What to work on:
Could you set down exactly the lines in the records below between the line holding "Click the Доступ column header" and the line holding "Task: Click the highest data point in plot", inclusive?

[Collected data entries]
========================

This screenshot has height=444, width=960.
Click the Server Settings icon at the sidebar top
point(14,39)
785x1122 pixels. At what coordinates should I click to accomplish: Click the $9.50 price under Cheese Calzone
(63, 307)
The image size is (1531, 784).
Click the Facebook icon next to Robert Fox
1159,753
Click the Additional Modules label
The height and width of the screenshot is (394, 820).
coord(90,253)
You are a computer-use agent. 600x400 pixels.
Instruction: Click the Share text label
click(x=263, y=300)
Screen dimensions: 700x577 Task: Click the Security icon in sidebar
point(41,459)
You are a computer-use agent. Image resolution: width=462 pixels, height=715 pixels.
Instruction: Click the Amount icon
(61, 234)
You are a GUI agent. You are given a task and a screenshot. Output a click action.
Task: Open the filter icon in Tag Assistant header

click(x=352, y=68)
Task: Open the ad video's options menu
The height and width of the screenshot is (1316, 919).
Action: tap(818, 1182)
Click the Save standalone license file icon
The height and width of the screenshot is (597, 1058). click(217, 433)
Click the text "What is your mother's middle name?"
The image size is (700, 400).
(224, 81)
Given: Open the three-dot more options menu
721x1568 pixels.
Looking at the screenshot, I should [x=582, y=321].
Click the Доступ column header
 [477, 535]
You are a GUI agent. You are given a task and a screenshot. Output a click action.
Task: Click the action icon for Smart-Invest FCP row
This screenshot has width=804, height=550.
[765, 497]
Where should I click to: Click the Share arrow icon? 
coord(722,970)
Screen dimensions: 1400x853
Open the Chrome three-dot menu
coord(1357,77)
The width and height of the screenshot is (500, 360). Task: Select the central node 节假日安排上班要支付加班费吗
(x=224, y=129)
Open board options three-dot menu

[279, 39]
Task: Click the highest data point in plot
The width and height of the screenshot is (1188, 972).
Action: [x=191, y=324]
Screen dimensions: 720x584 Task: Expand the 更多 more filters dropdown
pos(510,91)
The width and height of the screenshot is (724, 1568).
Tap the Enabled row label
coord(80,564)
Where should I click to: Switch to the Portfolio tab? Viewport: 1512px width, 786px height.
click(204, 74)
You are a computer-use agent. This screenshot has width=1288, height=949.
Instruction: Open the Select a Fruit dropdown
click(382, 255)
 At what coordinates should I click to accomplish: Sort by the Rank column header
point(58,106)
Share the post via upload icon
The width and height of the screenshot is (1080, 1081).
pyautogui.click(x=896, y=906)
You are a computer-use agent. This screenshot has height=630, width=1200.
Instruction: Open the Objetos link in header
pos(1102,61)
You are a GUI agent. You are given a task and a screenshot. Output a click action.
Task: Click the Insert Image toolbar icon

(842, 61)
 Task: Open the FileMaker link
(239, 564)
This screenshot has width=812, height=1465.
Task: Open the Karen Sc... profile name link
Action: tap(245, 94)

========================

Answer:
Click the Доступ column header
 [477, 535]
You are a GUI agent. You are given a task and a screenshot. Output a click action.
Task: Click the action icon for Smart-Invest FCP row
This screenshot has width=804, height=550.
[765, 497]
Where should I click to: Click the Share arrow icon? 
coord(722,970)
Screen dimensions: 1400x853
Open the Chrome three-dot menu
coord(1357,77)
The width and height of the screenshot is (500, 360). Task: Select the central node 节假日安排上班要支付加班费吗
(x=224, y=129)
Open board options three-dot menu

[279, 39]
Task: Click the highest data point in plot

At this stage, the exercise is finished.